One of the things I appreciate about The Software Guild, Learning House’s coding bootcamp, is how committed we are to tracking job placement rates of our graduates. That’s why we’re able to confidently say that 95% of our graduates get jobs as entry-level developers within six months. One of the goals I am pushing the entire company toward is tracking these outcomes for all of our partners, not only The Software Guild. If we can demonstrate the utility of a four-year degree, we can help students make an informed decision about their future, and why they should invest in one of our partner school’s programs. Transparency around graduation and job placement rates will help the higher education market prove its value and help students make the right choice to achieve their goals. Not only that, tracking these outcomes will help institutions adapt to market forces and offer the programs that people want and that provide the right outcomes. If we know that a program results in a high job placement rate in a growing industry, then we can offer more of those kinds of programs. Information breeds success.

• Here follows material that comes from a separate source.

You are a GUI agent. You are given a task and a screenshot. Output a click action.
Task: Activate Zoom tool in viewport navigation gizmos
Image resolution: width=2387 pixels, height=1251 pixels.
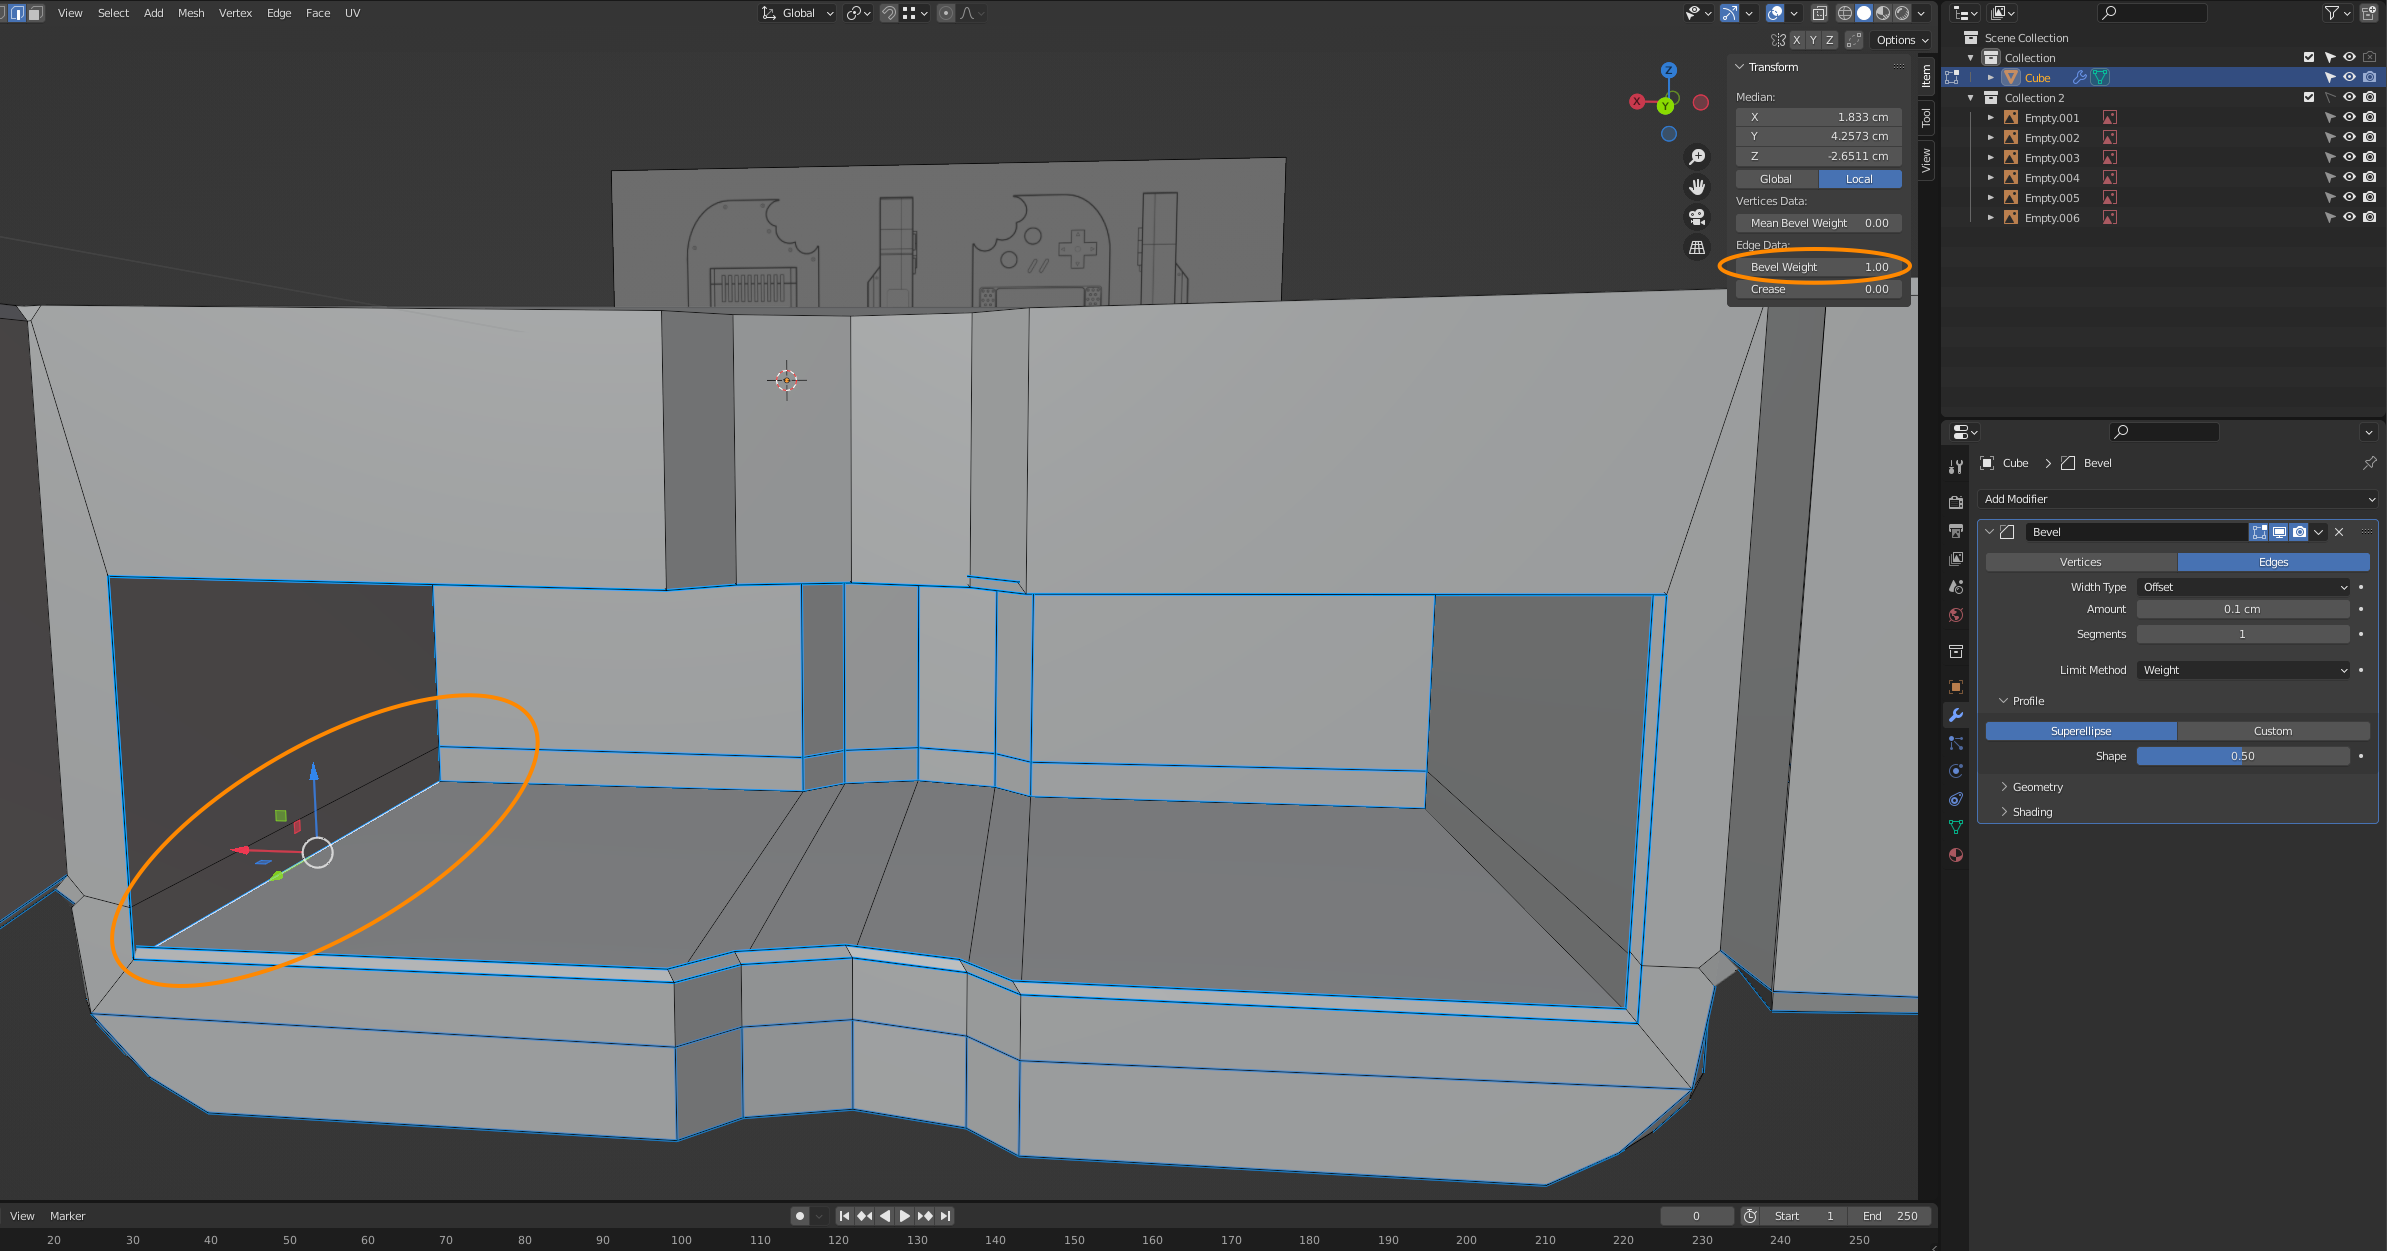[x=1697, y=156]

We also are working with our partners to help them find ways to make their programs more affordable and more accessible to students. Tuition is one of the biggest barriers to earning a degree. Schools need to understand the value of the degree (which goes back to tracking outcomes!) and then they can determine the best cost. I suspect that when we start doing that, we will see tuition drop.
Whether it’s accepting more transfer credit, implementing competency-based programs that allow for faster completion or developing innovative programs that meet market needs, we want schools to begin to reimagine the higher education landscape.
How do you think we can fix higher education?